Re: [NTG-context] Arabic-utf-8 (plus a sample)

5 Jun 2004

      On Sat, 05 Jun 2004 22:41:39 +0200, Thomas A. Schmitz 
 wrote:
...
Idris,
I know a bit of perl and would love to help. However, I fear that
sending us your stuff via mail will be a bit difficult because the utf-8
chracters get transformed into gibberish.
Thnx 4 such a speedy reply! I don't think you are getting gibberish 
though; you should be getting the extended ascii representation. So the 
letter alif (hex 0627) should look like this:

Ø§

Do you get a forward-slashed circle and a section symbol? If so, that's 
the ascii representation I'm trying to convert to the letter `A'.

Here are the codes you want:

Ø§ [0627] => A

Ø¨ [0628] => b

Ø¬ [062C] => j

Ø¯ [062F] => d

Ù‡ [0647] => h

Ùˆ [0648] => w

Ø² [0632] => z

Let me explain my situation more clearly:-)

I have a unicode editor, Unitype Global Writer. I save a unicode document 
as a utf *.txt file. When I open that saved file in my TeX editor 
(WinEdt), it comes out as extended ascii (that's the "gibberish"). So what 
I wanted to do was convert the ascii "gibberish" to my Latin 
transcription.

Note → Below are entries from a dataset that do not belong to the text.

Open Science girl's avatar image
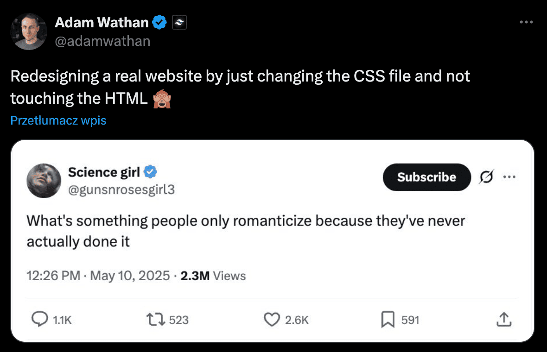This screenshot has width=547, height=352. pyautogui.click(x=44, y=181)
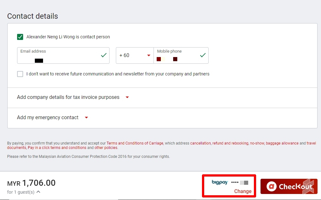
Task: Expand Add company details for tax invoice
Action: (x=127, y=97)
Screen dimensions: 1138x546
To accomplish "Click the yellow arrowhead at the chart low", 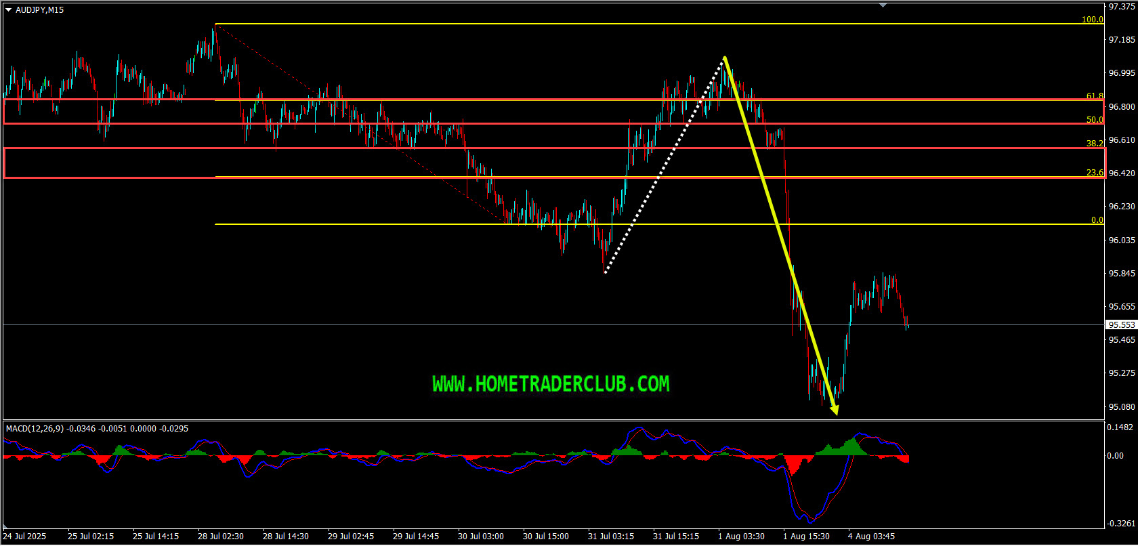I will [835, 409].
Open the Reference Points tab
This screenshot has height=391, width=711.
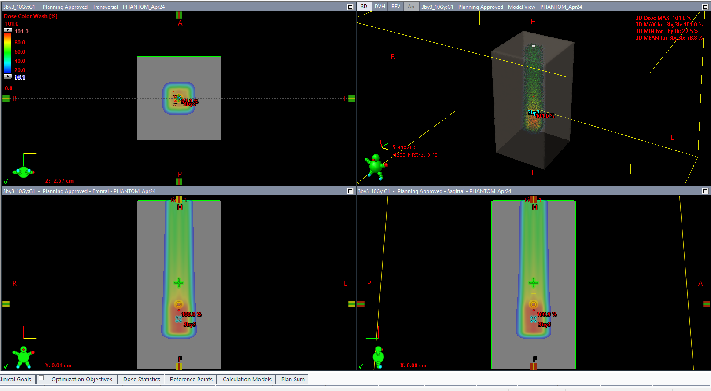191,379
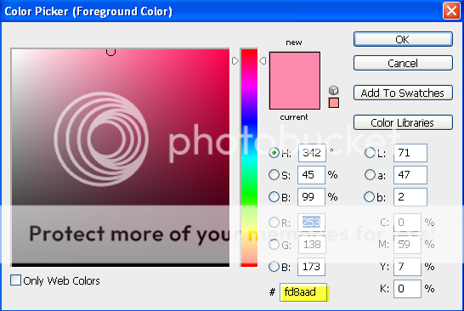
Task: Click the right hue slider arrow
Action: click(x=263, y=60)
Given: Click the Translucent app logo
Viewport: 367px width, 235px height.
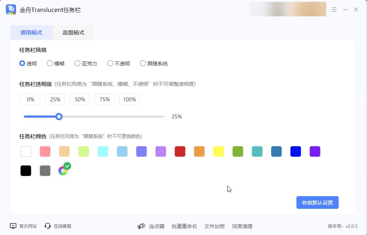Looking at the screenshot, I should pos(11,9).
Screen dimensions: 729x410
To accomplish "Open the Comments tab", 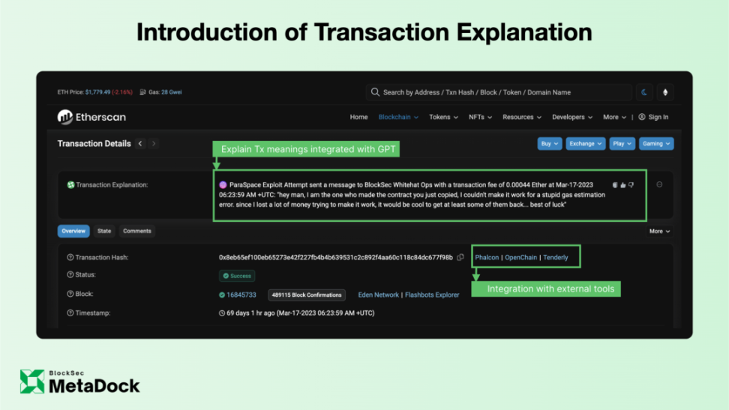I will (137, 231).
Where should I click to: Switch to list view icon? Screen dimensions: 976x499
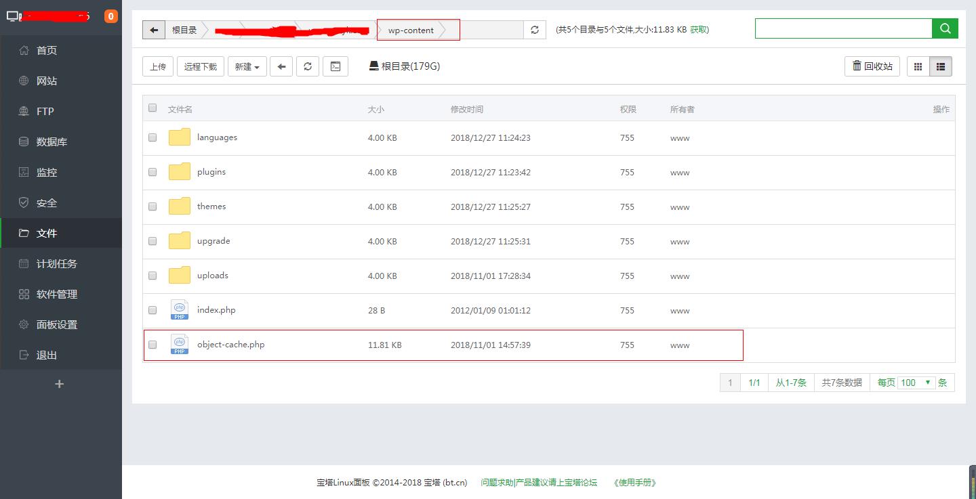[x=941, y=66]
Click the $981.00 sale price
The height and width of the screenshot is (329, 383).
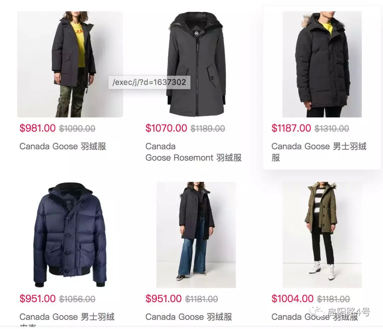[37, 128]
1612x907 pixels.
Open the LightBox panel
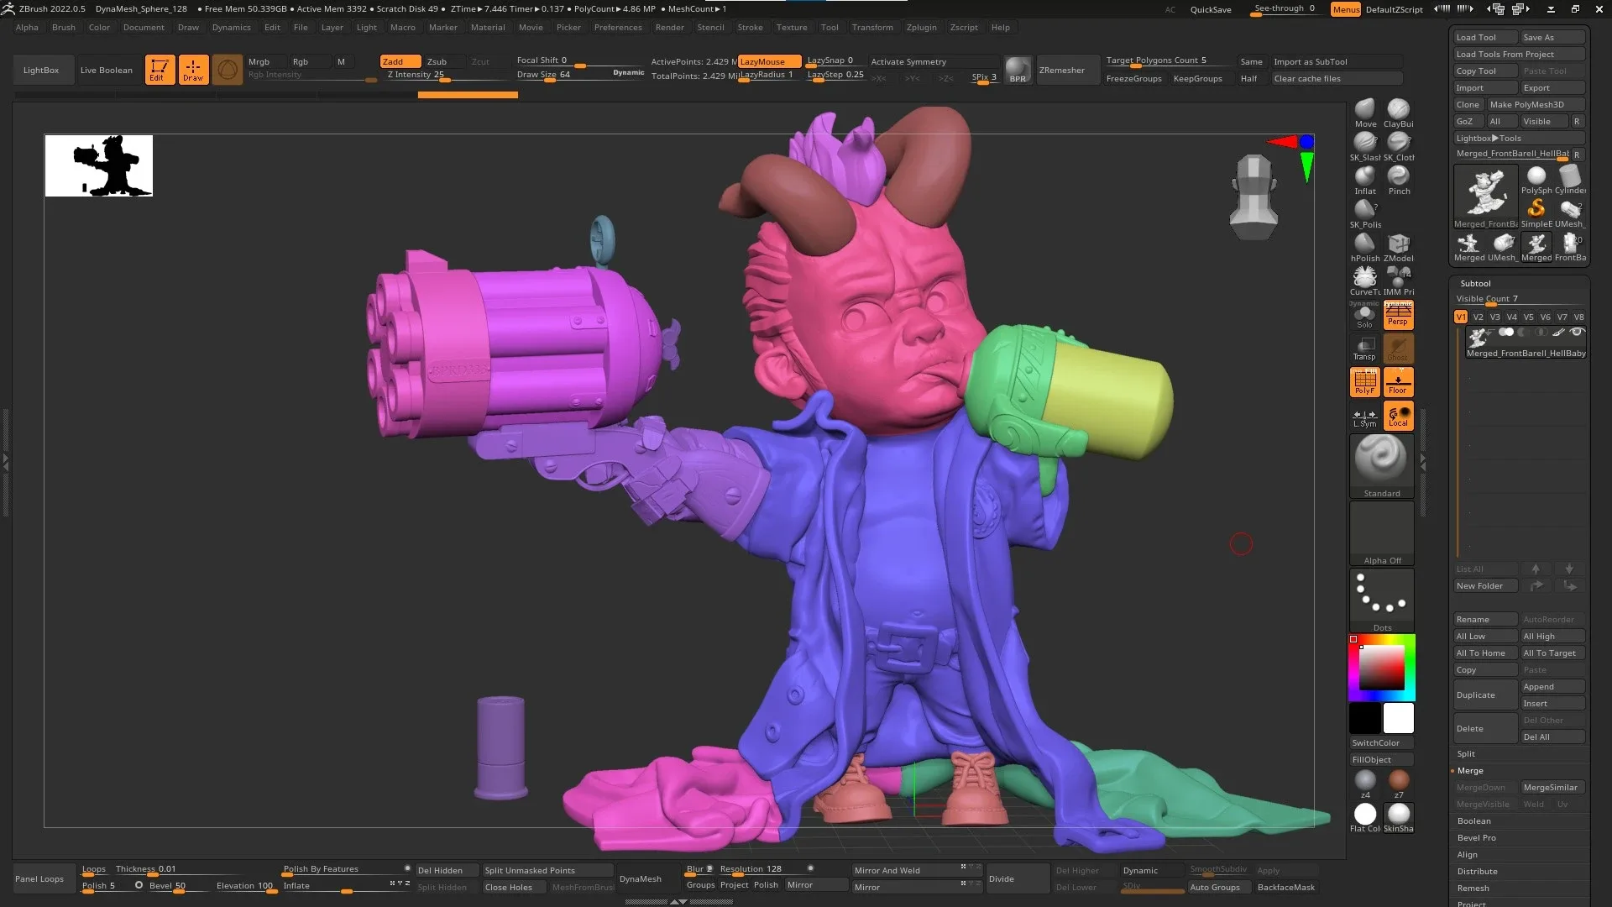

It seems that what you are suggesting is to use the hex 
representation and convert the unicode txt file into a Latin transcription 
file directly and bypass the gibberish.

On your perl file, can you give me an example of how to use it? I tried 
(in windows, with name
utf2tex.pl and unicode text in unicode-utf.txt) and get

=========================
...
perl utf2tex.pl unicode-utf.txt
Unknown discipline class ':utf8' at C:/Perl/lib/open.pm line 18.
BEGIN failed--compilation aborted at utf2tex.pl line 4.
=========================
from your script I tried, e.g.

============================
$_ =~
s/\x{0627}/\x{0041}/esg;
# from alif to `A'
============================

Your guidance will be greatly appreciated!

Thnx a million!
Idris

-- 
Professor Idris Samawi Hamid
Department of Philosophy
Colorado State University
Fort Collins, CO 80523